Sergio Dalla Val faceva un’analogia con la medicina. Anche secondo me, questo tipo d’intervento non è in contrapposizione, ma è complementare ad altri interventi di restauro. L’analogia fra la persona e l’edificio è antica. Paul Valery diceva che ci sono edifici che cantano e parlano ed edifici muti. Jurina ascolta l’edificio fino a quando non gli trasmette qualcosa, diceva Dalla Val. Allora, come nella medicina esistono vari tipi d’intervento, così alcuni interventi di restauro utilizzano cerotti, ingessature e bende, altri utilizzano tutori. Sono modalità d’intervento differenti, bisogna saper distinguere quando usare l’una o l’altra. Penso che gli interventi strutturali di Jurina siano molto belli anche perché non si mimetizzano, vivono di vita propria, ma in totale simbiosi con il monumento. Quando le cose sono fatte bene, essenziali e semplici, accade spesso che siano anche molto belle.

Il libro di Massimo Stucchi L’acqua, il fuoco, la civiltà (Spirali) parla di un settore a me meno vicino, ma c’è da dire che le aree impiantistiche, che hanno a che fare con l’acqua, il fuoco e la sicurezza, sono ormai parte integranti della progettazione architettonica, non sono più attività collaterali e parallele come un tempo. Per questo motivo oggi occorre sempre più lavorare in team. Come architetto, forse un po’ presuntuosamente, e come presidente dell’Ordine professionale di Bologna, ritengo che il progettista, come avviene negli altri paesi, dovrebbe essere il capofila e responsabile del gruppo di progettazione che si avvale ed è composto di tutte le competenze tecniche necessarie. Capofila non perché più importante a priori, ma perché la formazione dell’architetto, tecnica e umanistica allo stesso tempo, consente di coordinare le competenze migliori fornite dagli altri professionisti.
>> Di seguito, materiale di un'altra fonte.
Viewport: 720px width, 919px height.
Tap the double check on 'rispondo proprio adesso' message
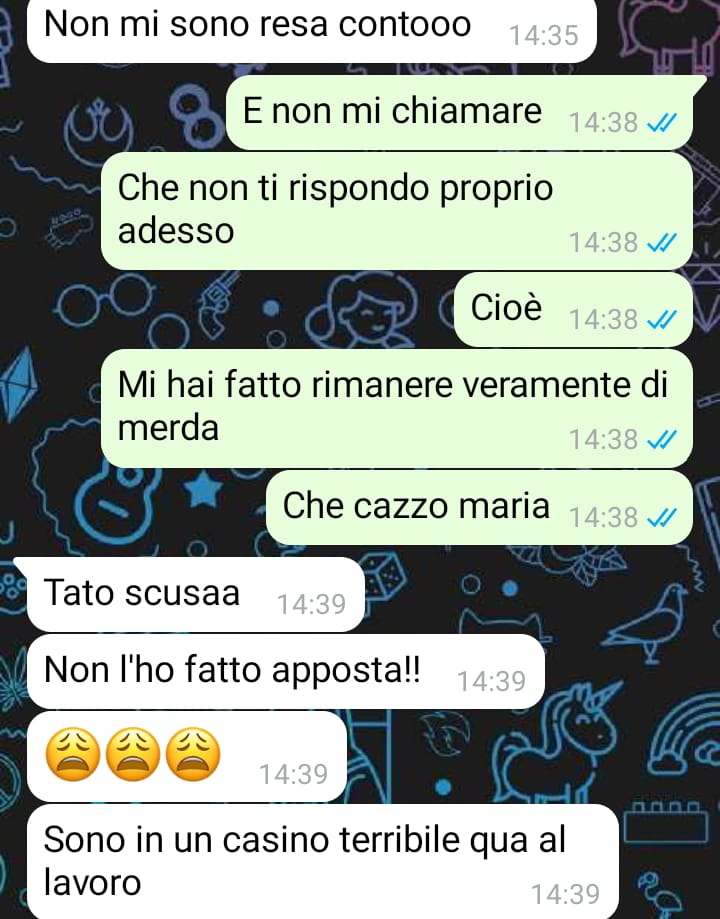[x=661, y=243]
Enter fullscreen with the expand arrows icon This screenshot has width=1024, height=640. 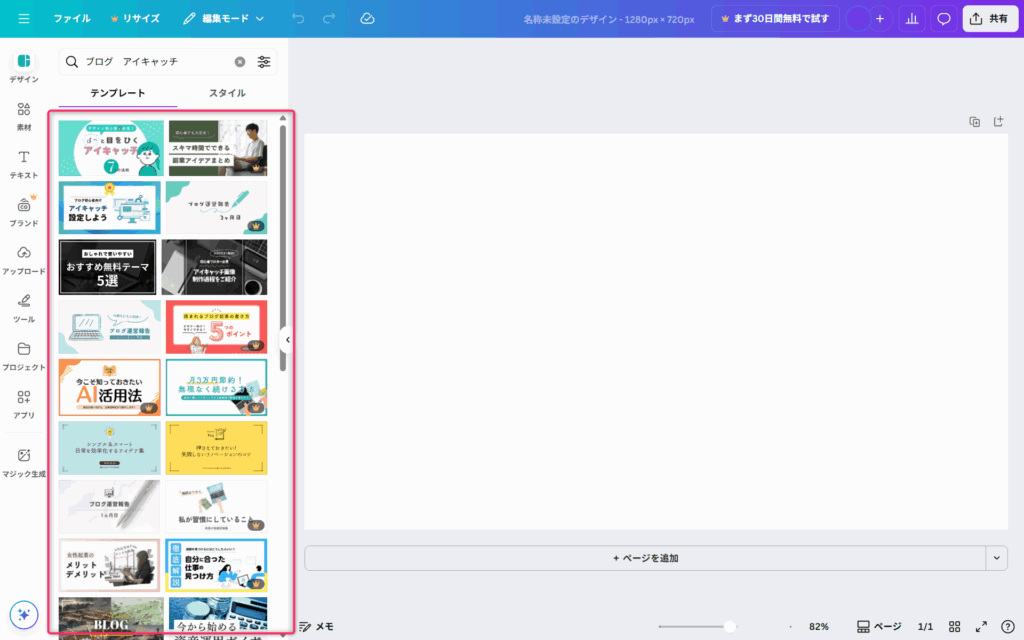pyautogui.click(x=981, y=626)
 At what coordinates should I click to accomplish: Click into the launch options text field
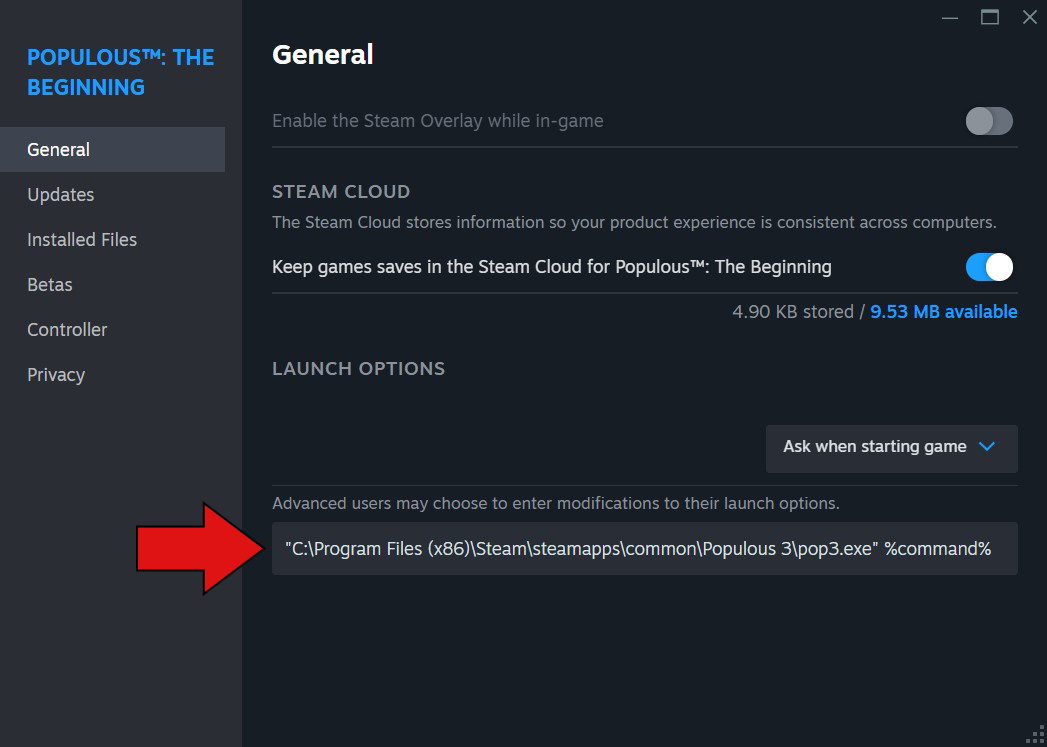[644, 549]
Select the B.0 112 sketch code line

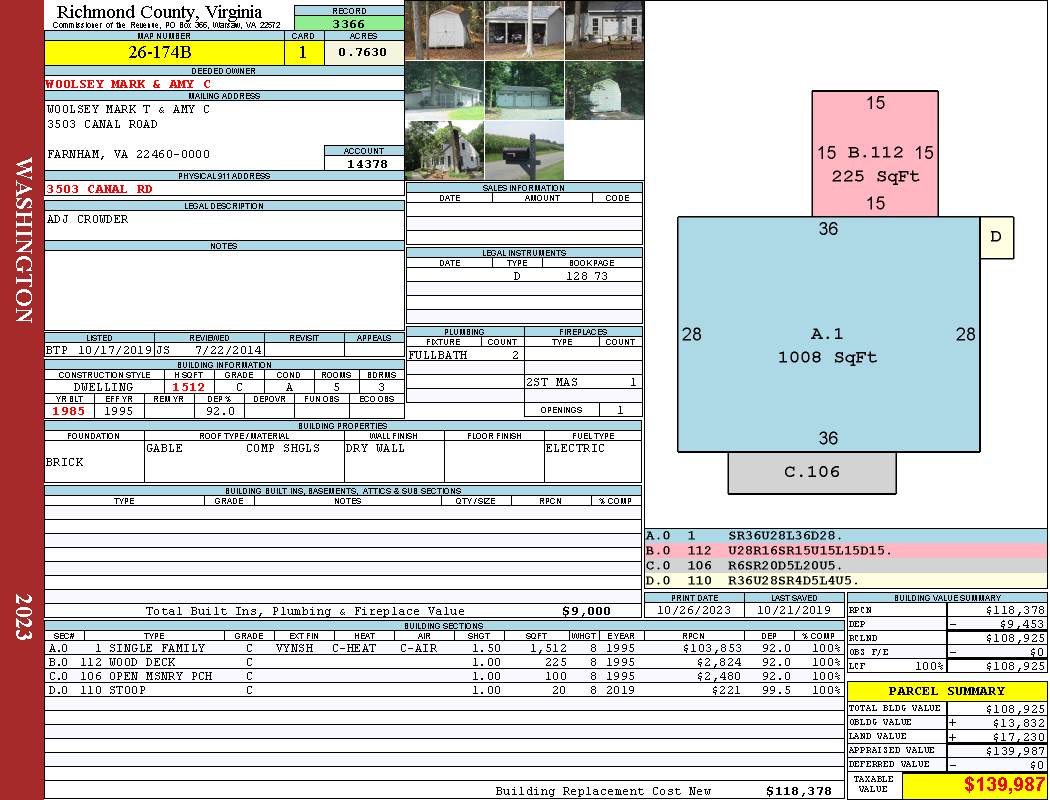pos(845,551)
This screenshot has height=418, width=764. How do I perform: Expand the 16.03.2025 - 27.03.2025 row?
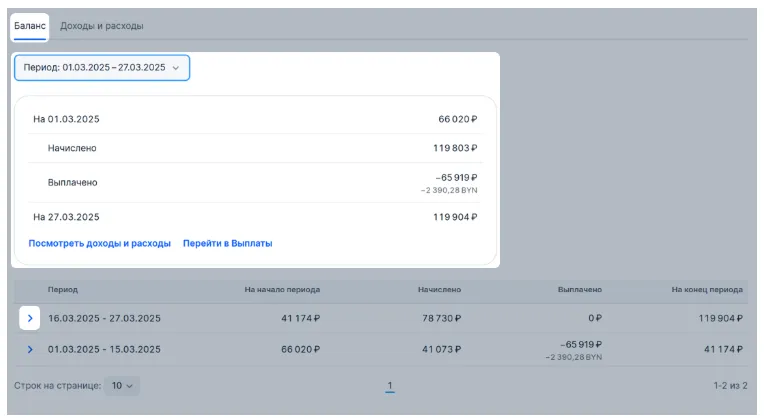(x=30, y=318)
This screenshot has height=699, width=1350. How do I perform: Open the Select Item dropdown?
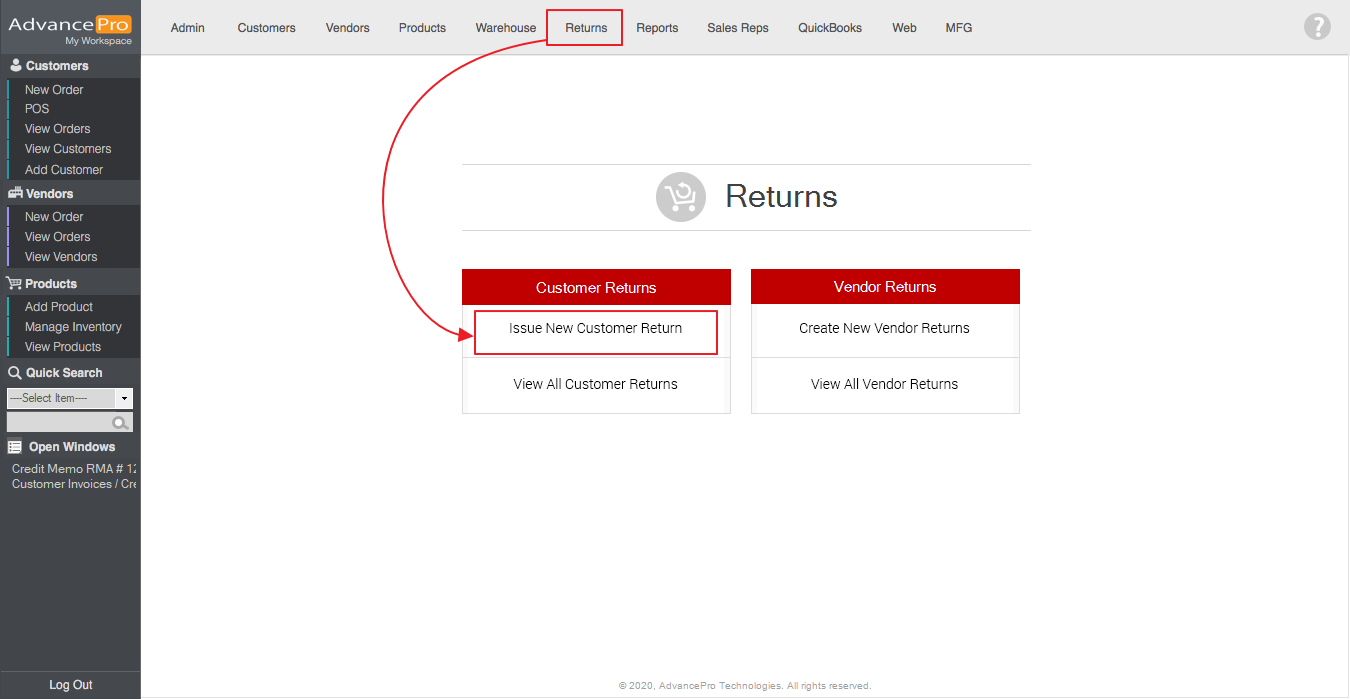coord(69,398)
Concludo dicendo che del libro di Lorenzo Jurina ho apprezzato, oltre ai contenuti, anche la modalità di trasmissione del pensiero e del sapere in forma di intervista e la scelta di allegare in un cd-rom documenti digitali, che per il progettista rappresentano, nella cultura attuale, uno strumento essenziale di comunicazione.